* Start EXTRACTED DATA *

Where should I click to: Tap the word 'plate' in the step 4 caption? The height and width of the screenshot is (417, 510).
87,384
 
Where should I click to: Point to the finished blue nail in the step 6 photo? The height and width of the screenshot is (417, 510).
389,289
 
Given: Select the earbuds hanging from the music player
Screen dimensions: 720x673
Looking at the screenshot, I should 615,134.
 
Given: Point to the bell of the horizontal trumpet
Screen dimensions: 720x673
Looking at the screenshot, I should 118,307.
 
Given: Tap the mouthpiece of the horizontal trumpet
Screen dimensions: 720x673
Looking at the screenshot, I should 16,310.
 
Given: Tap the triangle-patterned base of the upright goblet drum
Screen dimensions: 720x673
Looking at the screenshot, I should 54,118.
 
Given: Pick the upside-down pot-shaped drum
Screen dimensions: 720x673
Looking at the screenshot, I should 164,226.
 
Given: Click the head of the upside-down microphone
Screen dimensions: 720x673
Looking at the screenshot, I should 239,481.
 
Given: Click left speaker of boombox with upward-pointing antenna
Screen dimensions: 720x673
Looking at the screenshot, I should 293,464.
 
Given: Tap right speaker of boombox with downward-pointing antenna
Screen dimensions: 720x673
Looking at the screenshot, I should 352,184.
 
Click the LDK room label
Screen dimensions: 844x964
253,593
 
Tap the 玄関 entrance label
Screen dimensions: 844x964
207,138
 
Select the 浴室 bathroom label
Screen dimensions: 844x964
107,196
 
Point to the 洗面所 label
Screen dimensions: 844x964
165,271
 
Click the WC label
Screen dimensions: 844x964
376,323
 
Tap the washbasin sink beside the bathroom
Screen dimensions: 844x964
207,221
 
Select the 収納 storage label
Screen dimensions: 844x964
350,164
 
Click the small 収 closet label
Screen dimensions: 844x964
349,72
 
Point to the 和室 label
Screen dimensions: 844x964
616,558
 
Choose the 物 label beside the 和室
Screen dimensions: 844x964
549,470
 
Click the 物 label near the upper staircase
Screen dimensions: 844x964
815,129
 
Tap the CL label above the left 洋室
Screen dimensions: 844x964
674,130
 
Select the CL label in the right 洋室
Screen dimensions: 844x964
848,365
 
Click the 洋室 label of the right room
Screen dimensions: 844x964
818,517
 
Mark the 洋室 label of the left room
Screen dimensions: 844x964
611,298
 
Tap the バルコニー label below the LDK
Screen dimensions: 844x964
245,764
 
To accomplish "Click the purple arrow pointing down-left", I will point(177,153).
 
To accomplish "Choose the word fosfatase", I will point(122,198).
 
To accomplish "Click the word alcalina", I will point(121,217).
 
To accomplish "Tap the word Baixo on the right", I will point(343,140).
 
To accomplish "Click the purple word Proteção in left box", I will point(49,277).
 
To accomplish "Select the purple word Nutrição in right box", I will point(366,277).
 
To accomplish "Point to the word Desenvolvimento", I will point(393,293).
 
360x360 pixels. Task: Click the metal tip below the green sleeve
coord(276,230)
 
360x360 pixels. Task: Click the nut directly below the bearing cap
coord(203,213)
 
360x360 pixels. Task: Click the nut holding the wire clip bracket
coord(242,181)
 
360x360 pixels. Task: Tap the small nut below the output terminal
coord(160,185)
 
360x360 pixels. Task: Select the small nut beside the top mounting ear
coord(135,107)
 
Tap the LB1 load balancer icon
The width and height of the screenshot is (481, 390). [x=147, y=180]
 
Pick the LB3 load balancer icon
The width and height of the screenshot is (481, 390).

* End EXTRACTED DATA *

Express each line of the records above as a string in a JSON list, one string per line, omitting the blank lines.

FINAL RESULT =>
[
  "Where should I click to: Tap the word 'plate' in the step 4 caption? The height and width of the screenshot is (417, 510).",
  "87,384",
  "Where should I click to: Point to the finished blue nail in the step 6 photo? The height and width of the screenshot is (417, 510).",
  "389,289",
  "Given: Select the earbuds hanging from the music player",
  "Screen dimensions: 720x673",
  "Looking at the screenshot, I should 615,134.",
  "Given: Point to the bell of the horizontal trumpet",
  "Screen dimensions: 720x673",
  "Looking at the screenshot, I should 118,307.",
  "Given: Tap the mouthpiece of the horizontal trumpet",
  "Screen dimensions: 720x673",
  "Looking at the screenshot, I should 16,310.",
  "Given: Tap the triangle-patterned base of the upright goblet drum",
  "Screen dimensions: 720x673",
  "Looking at the screenshot, I should 54,118.",
  "Given: Pick the upside-down pot-shaped drum",
  "Screen dimensions: 720x673",
  "Looking at the screenshot, I should 164,226.",
  "Given: Click the head of the upside-down microphone",
  "Screen dimensions: 720x673",
  "Looking at the screenshot, I should 239,481.",
  "Given: Click left speaker of boombox with upward-pointing antenna",
  "Screen dimensions: 720x673",
  "Looking at the screenshot, I should 293,464.",
  "Given: Tap right speaker of boombox with downward-pointing antenna",
  "Screen dimensions: 720x673",
  "Looking at the screenshot, I should 352,184.",
  "Click the LDK room label",
  "Screen dimensions: 844x964",
  "253,593",
  "Tap the 玄関 entrance label",
  "Screen dimensions: 844x964",
  "207,138",
  "Select the 浴室 bathroom label",
  "Screen dimensions: 844x964",
  "107,196",
  "Point to the 洗面所 label",
  "Screen dimensions: 844x964",
  "165,271",
  "Click the WC label",
  "Screen dimensions: 844x964",
  "376,323",
  "Tap the washbasin sink beside the bathroom",
  "Screen dimensions: 844x964",
  "207,221",
  "Select the 収納 storage label",
  "Screen dimensions: 844x964",
  "350,164",
  "Click the small 収 closet label",
  "Screen dimensions: 844x964",
  "349,72",
  "Point to the 和室 label",
  "Screen dimensions: 844x964",
  "616,558",
  "Choose the 物 label beside the 和室",
  "Screen dimensions: 844x964",
  "549,470",
  "Click the 物 label near the upper staircase",
  "Screen dimensions: 844x964",
  "815,129",
  "Tap the CL label above the left 洋室",
  "Screen dimensions: 844x964",
  "674,130",
  "Select the CL label in the right 洋室",
  "Screen dimensions: 844x964",
  "848,365",
  "Click the 洋室 label of the right room",
  "Screen dimensions: 844x964",
  "818,517",
  "Mark the 洋室 label of the left room",
  "Screen dimensions: 844x964",
  "611,298",
  "Tap the バルコニー label below the LDK",
  "Screen dimensions: 844x964",
  "245,764",
  "To accomplish \"Click the purple arrow pointing down-left\", I will point(177,153).",
  "To accomplish \"Choose the word fosfatase\", I will point(122,198).",
  "To accomplish \"Click the word alcalina\", I will point(121,217).",
  "To accomplish \"Tap the word Baixo on the right\", I will point(343,140).",
  "To accomplish \"Click the purple word Proteção in left box\", I will point(49,277).",
  "To accomplish \"Select the purple word Nutrição in right box\", I will point(366,277).",
  "To accomplish \"Point to the word Desenvolvimento\", I will point(393,293).",
  "360x360 pixels. Task: Click the metal tip below the green sleeve",
  "coord(276,230)",
  "360x360 pixels. Task: Click the nut directly below the bearing cap",
  "coord(203,213)",
  "360x360 pixels. Task: Click the nut holding the wire clip bracket",
  "coord(242,181)",
  "360x360 pixels. Task: Tap the small nut below the output terminal",
  "coord(160,185)",
  "360x360 pixels. Task: Select the small nut beside the top mounting ear",
  "coord(135,107)",
  "Tap the LB1 load balancer icon",
  "The width and height of the screenshot is (481, 390). [x=147, y=180]",
  "Pick the LB3 load balancer icon",
  "The width and height of the screenshot is (481, 390)."
]